The Trail of Tears was the forced relocation and movement of Native Americans from their homelands to Indian Territory (present day Oklahoma) in the Western United States. The phrase originated from a description of the removal of the Choctaw Nation in 1831. Many Native Americans suffered from exposure, disease, and starvation while en route to their destinations, and many died, including, for example, 4,000 of the 15,000 relocated Cherokee. Thousands of enslaved and free African-Americans (as slaves accompanying their Native American slaveowners and as former runaway slaves that were assisted by, assimilated by, or married to members of the tribes) accompanied the removed nations on the Trail of Tears.

In 1831, the Cherokee, Chickasaw, Choctaw, Muscogee (Creek), and Seminole (sometimes collectively referred to as the Five Civilized Tribes) were living as autonomous nations in what would be called the American Deep South. The process of cultural transformation (proposed by George Washington and Henry Knox) was gaining momentum, especially among the Cherokee and Choctaw. Andrew Jackson was the first U.S. President to implement removal of the Native Americans with the passage of the Indian Removal Act of 1830. In 1831 the Choctaw were the first to be removed, and they became the model for all other removals.
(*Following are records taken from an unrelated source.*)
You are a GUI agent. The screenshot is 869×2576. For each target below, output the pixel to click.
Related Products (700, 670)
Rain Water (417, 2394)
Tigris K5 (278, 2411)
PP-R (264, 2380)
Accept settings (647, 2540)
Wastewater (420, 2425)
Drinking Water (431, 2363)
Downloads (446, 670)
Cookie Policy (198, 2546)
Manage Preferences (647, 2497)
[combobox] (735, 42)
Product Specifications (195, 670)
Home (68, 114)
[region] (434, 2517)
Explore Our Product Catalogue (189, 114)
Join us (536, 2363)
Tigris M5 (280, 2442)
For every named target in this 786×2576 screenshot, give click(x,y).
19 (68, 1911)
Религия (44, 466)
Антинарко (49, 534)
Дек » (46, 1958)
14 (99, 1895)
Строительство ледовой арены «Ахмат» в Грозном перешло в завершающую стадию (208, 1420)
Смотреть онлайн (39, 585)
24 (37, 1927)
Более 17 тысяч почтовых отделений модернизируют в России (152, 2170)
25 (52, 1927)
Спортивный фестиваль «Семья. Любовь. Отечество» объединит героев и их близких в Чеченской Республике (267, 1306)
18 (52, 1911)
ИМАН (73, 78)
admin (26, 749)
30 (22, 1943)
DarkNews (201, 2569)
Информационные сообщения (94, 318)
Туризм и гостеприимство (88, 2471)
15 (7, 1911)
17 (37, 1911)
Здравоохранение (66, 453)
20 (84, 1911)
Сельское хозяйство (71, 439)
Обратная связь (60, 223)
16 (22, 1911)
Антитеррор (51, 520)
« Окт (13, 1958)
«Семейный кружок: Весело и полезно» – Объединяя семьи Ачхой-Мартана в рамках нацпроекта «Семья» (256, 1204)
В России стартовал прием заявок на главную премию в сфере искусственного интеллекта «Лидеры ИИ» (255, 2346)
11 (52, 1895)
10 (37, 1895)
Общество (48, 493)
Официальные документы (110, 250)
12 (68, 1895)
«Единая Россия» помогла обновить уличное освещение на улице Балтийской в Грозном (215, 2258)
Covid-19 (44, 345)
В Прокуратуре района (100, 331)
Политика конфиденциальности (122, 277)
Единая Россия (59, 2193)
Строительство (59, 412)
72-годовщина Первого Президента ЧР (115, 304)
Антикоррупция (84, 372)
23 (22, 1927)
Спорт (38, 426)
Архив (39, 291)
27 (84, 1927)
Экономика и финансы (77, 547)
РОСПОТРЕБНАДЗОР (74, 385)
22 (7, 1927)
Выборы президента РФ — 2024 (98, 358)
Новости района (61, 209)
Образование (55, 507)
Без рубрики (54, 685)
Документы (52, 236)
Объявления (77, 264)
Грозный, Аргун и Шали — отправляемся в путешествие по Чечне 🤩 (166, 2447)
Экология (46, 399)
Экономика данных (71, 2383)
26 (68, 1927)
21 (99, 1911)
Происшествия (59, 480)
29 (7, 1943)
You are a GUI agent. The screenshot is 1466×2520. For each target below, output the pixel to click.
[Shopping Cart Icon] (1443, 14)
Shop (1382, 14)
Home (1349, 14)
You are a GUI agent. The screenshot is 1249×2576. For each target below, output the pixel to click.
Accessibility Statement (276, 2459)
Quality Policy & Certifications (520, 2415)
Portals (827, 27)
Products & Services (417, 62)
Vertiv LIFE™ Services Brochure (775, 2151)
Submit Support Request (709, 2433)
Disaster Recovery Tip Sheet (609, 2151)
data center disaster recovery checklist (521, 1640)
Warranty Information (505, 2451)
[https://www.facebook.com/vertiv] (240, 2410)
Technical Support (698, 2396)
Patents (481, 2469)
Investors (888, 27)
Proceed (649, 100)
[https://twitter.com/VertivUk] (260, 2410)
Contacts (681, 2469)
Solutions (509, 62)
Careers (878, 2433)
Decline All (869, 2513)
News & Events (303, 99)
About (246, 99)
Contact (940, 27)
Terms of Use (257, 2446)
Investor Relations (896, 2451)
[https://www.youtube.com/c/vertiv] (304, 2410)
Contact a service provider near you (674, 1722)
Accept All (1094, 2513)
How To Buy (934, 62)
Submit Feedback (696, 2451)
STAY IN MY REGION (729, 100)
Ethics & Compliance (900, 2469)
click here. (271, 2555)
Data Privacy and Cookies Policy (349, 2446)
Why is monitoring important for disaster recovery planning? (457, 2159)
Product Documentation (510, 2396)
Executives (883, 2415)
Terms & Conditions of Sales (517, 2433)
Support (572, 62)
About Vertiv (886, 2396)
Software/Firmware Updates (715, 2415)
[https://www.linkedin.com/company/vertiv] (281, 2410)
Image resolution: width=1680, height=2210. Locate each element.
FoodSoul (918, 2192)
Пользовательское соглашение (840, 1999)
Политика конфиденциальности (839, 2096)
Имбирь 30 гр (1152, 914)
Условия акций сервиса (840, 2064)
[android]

After the Choctaw, the Seminole were removed in 1832, the Creek in 1834, then the Chickasaw in 1837, and finally the Cherokee in 1838.

Victorian Racism

The Comparative Worth of Different Races from the Heredity Genius (1869), pioneering eugenicist Francis Galton makes several references to the relative superiority of Europeans compared to what he called 'the lower races'. Although Galton was a gifted statistician, he was a significant contributor to the development of racist ideology.

Galton's work appears online HERE.

Gatlon states "the number among the Negroes of those whom we should call half-witted men, is very large" saying Negores are"so childish, stupid, and simpleton-like, as frequently to make me ashamed of my own species".

Prominent Victorians—like George Bernard Shaw, HG Wells, Harold Laski, Charles Dickens—supported the idea of racial purity.

Many hold that the Victorians were the proto-type for the Nazis and set the ground work in motion for them to build upon.

With respect to Victorian Era holocausts, Lord Lytton, the Viceroy of India in 1876. It would be the same year famine broke out in southern India that claimed 5.5 million lives. Lytton wrote,
"The grim doctrines of Thomas Malthus... still held great sway over the white rajas. Although it was bad manners to openly air such opinions in front of the natives in Calcutta, Malthusian principles, updated by Social Darwinism, were regularly invoked to legitimize Indian famine policy at home in England".

Lytton’s administration pushed the Anti-Charitable Contributions Act of 1877 in England prohibiting private relief and charitable donations for starving Indians illegal & threatened imprisonment. In 1878, he pushed the Vernacular Press Act that gave him the power to confiscate the press and paper of a local language newspaper publishing 'seditious material'. There was a public outcry in Calcutta led by the Indian Association.